D&D General For the Love of Greyhawk: Why People Still Fight to Preserve Greyhawk

Cadence

Legend
Supporter
Would a boxed set of a bunch of high quality maps (with a digital key to go with them) and a nicely illustrated book of the famous NPCs be a seller?
 

log in or register to remove this ad

R_J_K75

Legend
original.gif


Pictured L to R:
Gryrax, Yagrax, and Zagig Yragerne.

Does that make Kerry King Vecna?
 

Wishbone

Paladin Radmaster
The pattern for setting books seem to be having content that can be ported to people's games regardless of if they choose to run the setting. Greyhawk already seems to have been stripped for parts and put into baseline D&D—most of what I knew about Greyhawk came from NPC's like Iggwilv and Vecna which got pulled from the setting and genericized in recent editions.

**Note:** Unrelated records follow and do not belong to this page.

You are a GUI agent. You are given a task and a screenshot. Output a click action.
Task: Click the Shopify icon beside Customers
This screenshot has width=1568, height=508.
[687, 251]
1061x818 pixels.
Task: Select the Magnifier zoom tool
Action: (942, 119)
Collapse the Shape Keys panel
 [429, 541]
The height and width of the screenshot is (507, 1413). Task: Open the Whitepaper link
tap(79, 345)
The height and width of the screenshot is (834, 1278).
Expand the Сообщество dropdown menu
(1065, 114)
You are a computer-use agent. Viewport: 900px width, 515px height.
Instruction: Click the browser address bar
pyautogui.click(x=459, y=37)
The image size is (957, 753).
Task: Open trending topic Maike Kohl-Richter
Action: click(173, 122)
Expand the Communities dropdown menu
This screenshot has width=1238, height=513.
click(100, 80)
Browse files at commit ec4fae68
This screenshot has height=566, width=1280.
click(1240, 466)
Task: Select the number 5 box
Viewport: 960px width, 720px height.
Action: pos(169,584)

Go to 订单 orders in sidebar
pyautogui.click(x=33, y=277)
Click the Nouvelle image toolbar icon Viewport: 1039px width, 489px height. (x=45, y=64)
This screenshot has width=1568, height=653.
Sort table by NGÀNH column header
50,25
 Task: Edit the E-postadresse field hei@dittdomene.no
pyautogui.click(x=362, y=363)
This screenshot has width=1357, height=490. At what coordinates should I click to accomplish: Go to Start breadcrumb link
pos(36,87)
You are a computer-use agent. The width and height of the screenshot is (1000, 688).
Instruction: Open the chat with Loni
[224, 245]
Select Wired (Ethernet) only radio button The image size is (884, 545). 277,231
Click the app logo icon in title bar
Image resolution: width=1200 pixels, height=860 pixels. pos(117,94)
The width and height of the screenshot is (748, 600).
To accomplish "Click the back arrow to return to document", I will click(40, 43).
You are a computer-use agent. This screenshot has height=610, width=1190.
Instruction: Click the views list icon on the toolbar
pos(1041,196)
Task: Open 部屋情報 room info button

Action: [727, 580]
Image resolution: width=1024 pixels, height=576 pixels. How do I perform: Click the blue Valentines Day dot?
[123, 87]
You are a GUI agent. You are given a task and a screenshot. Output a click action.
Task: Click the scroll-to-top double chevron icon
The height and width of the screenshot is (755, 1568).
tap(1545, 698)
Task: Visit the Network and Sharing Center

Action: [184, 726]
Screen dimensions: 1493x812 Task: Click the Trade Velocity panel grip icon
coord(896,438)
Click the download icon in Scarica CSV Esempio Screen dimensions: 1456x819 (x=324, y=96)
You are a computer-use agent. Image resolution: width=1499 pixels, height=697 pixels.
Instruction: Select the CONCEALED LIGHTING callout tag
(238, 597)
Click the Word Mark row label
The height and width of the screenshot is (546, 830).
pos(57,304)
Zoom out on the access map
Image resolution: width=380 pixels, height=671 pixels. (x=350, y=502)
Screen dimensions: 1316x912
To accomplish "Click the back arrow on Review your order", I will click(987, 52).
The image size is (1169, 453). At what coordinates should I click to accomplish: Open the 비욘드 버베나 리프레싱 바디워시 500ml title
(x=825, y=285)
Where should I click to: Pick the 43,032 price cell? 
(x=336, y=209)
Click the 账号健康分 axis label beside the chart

What sort of mechanics and player-facing options would Greyhawk offer as a hook for people who don't have exposure to it? Make it the swords and sorcery world with more gritty rulesets? If the setting helped form the assumptions of baseline D&D then it seems like the justification to publishing more material is to increase the exposure of a setting most people who learned to play in the last few editions are only dimly familiar with.
 

Snarf Zagyg

Notorious Liquefactionist
The pattern for setting books seem to be having content that can be ported to people's games regardless of if they choose to run the setting. Greyhawk already seems to have been stripped for parts and put into baseline D&D—most of what I knew about Greyhawk came from NPC's like Iggwilv and Vecna which got pulled from the setting and genericized in recent editions.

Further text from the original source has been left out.